Die Düsseldorfer „Büroklammer“ gibt auf

Schon mal von Jochen Dieckmann gehört? Bis gestern war er SPD-Chef in Nordrhein-Westfalen. Jetzt soll die Fraktionschefin ran – und dem Landesverband im Kampf gegen den übermächtigen CDU-Ministerpräsidenten Rüttgers wieder Profil verleihen

AUS DÜSSELDORFMARTIN TEIGELER

Zum ersten Mal hat er es auf die ersten Seiten der Regionalpresse geschafft: NRW-SPD-Chef Jochen Dieckmann war gestern die Titelgeschichte der meisten Zeitungen an Rhein und Ruhr. Dumm für Dieckmann – denn der Anlass war sein Rücktritt. Nach nur eineinhalb Jahren als Vorsitzender des größten SPD-Landesverbands hört der 59-jährige Jurist auf mit der Politik und wechselt zu einer Bonner Anwaltskanzlei. Er wolle in seinem Alter noch einmal eine „neue berufliche Herausforderung“ annehmen, sagte Dieckmann gestern in Düsseldorf. Zudem sei es Zeit, gegen CDU-Ministerpräsident Jürgen Rüttgers „ein Gesicht“ zu präsentieren. Die bisherige Fraktionsvorsitzende Hannelore Kraft soll auch Parteichefin werden – und Spitzenkandidatin für die Landtagswahl 2010.

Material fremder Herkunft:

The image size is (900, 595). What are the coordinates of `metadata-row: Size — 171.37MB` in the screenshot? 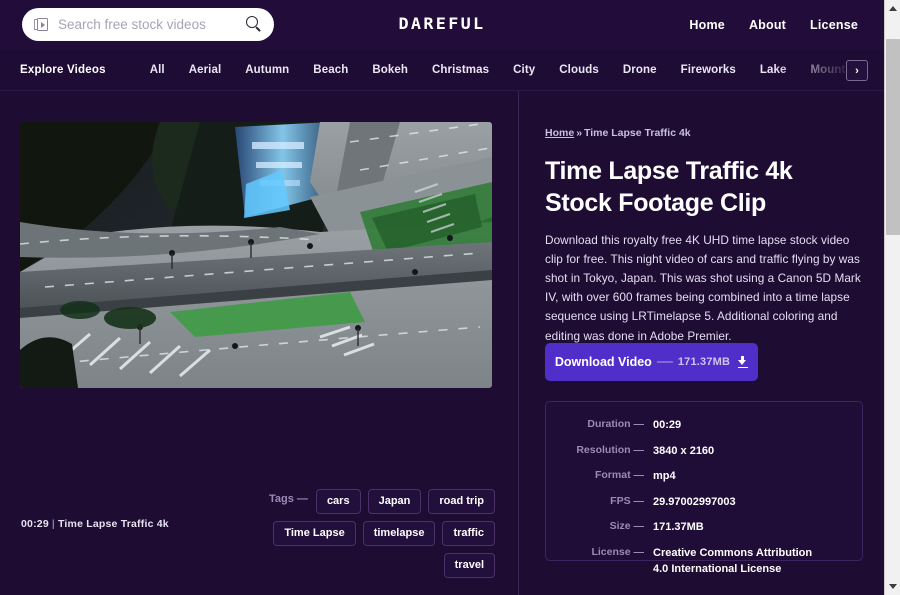 It's located at (704, 528).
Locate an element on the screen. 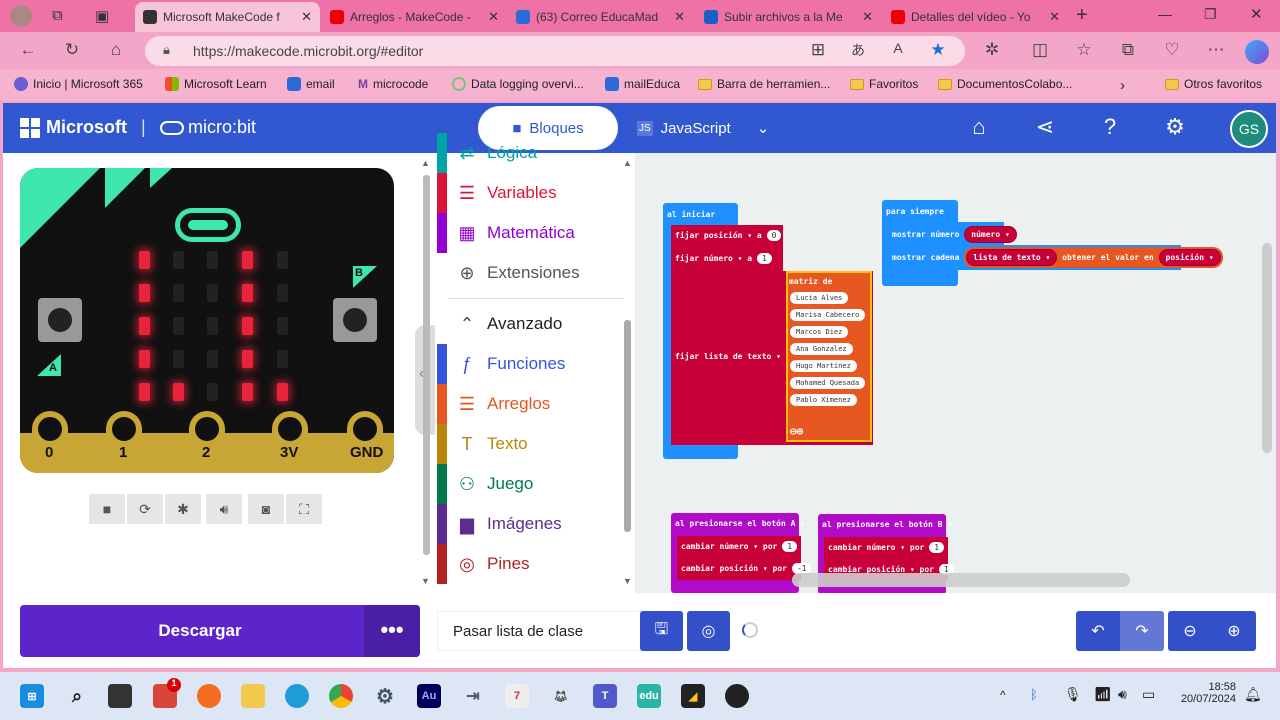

Dem Ehemann der Bonner SPD-Oberbürgermeisterin Bärbel Dieckmann wurde diese Aufgabe in der Partei nicht zugetraut. Leise, manchmal steif und stets von ziemlich unsozialdemokratischer Höflichkeit war Jochen Dieckmann der selbst erklärte „Moderator“ einer NRW-SPD, die immer noch die Wunden ihrer Wahlschlappe vom 22. Mai 2005 leckt. „Er hat sich ja selbst als Übergangsvorsitzender gesehen“, bedauerte der junge Kölner SPD-Chef und Landesvorstand Jochen Ott. „Es ist kein Verlust“, sagte hingegen ein nordrhein-westfälischer Bundestagsabgeordneter aus dem linken Parteiflügel. SPD-intern wurde Dieckmann als „lebende Büroklammer“ verspottet.

„Inhaltlich haben wir in diesem Jahr viel erreicht“, hielt Dieckmann dem gestern entgegen. Nach dem Machtverlust sei die Landes-SPD mit eigenen Konzepten zur Unternehmensteuerreform oder dem dritten Arbeitsmarkt innerhalb der Bundespartei vorgeprescht.

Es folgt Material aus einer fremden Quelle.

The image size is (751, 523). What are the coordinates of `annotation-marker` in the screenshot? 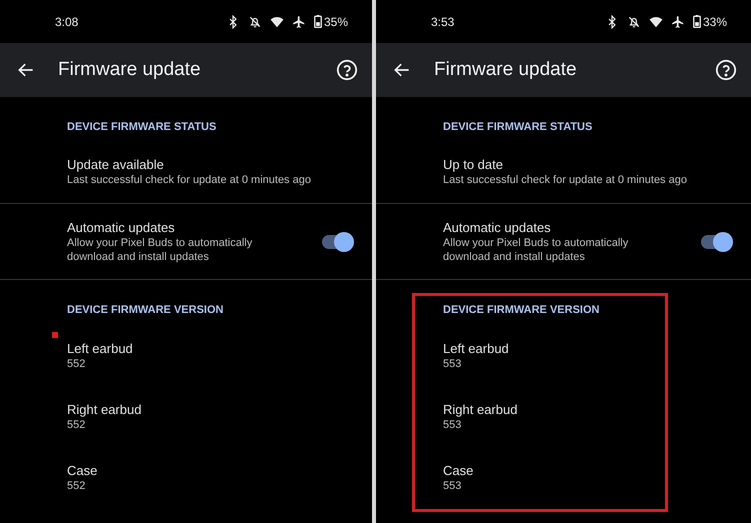 It's located at (55, 335).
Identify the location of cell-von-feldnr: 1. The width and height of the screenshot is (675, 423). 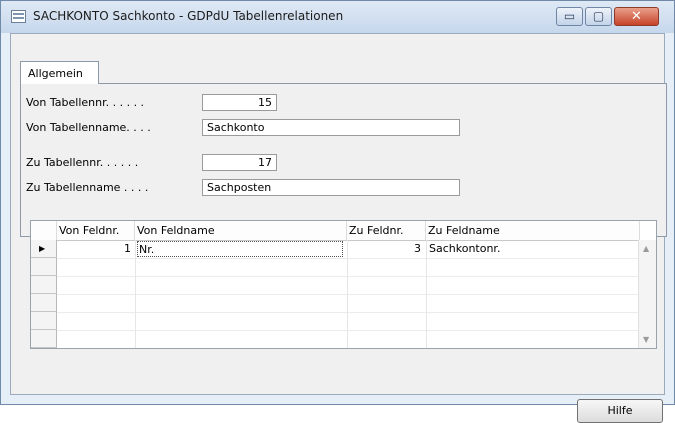
(95, 249).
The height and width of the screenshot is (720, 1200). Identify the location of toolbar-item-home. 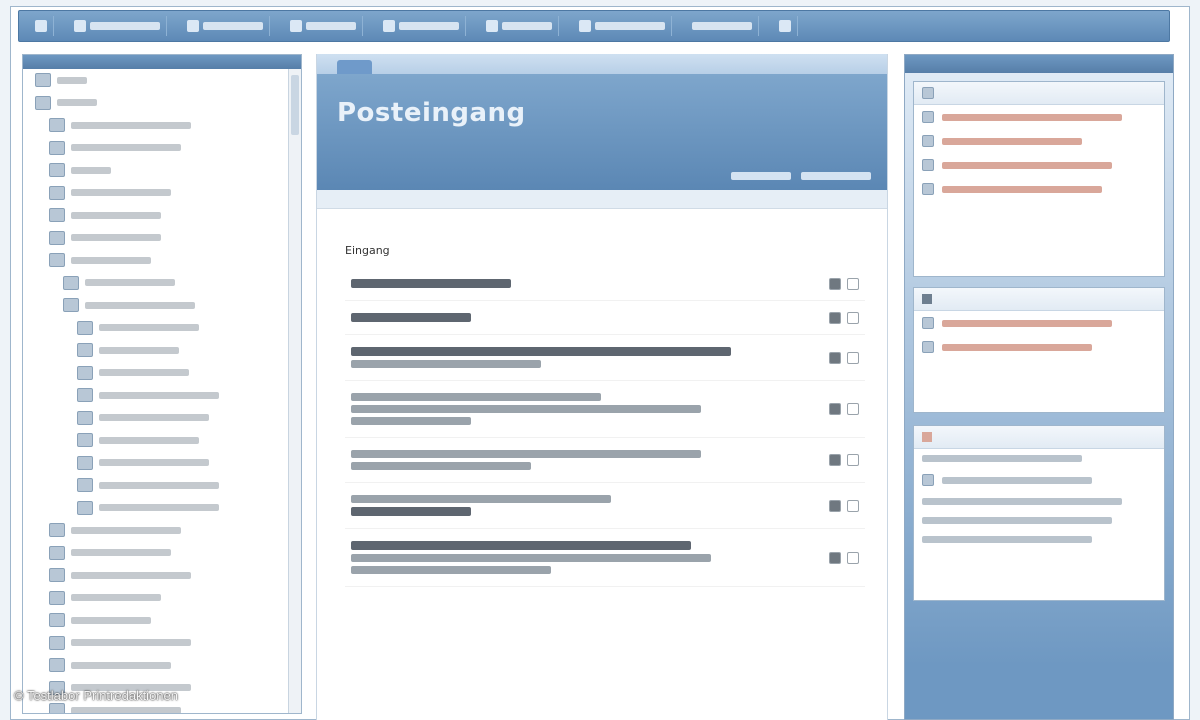
(42, 26).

Allerdings spielt CDU-Landeschef Jürgen Rüttgers in einer anderen Liga. Mit seinem Image als sozialer Landesvater und christdemokratischer Parteirebell steht er laut Umfragen gut da im ehemaligen SPD-Stammland. Dieckmann dagegen blieb unpopulär: Bereits im Sommer ergab eine Forsa-Umfrage, dass 83 Prozent der NRW-Bürger keinen einzigen SPD-Landespolitiker kennen. Für die Befragten war Rüttgers der beliebteste Sozialdemokrat.

Mehr als ein Jahr nach dem Machtverlust sei die Exregierungspartei dabei, ihre Rolle als Opposition zu klären, analysiert der Parteienforscher Karl-Rudolf Korte von der Uni Duisburg-Essen. Das sei besonders schwierig „angesichts der Ministerpräsidenten-Dominanz in der Ministerpräsidenten-Demokratie“.

Mit dem Abgang Dieckmanns setzt sich auch die Auflösung der im Mai 2005 abgewählten rot-grünen Landesregierung fort. Zuvor war Exenergieminister Axel Horstmann zum Energiekonzern EnBW, Exgesundheitsministerin Birgit Fischer zur Barmer Ersatzkasse und der langjährige grüne Sportminister Michael Vesper zum Deutschen Olympischen Sportbund gewechselt. Dass Dieckmann, früher auch einige Jahre Ressortchef für Justiz, nun bei einer Anwaltskanzlei anfängt, erscheint folgerichtig.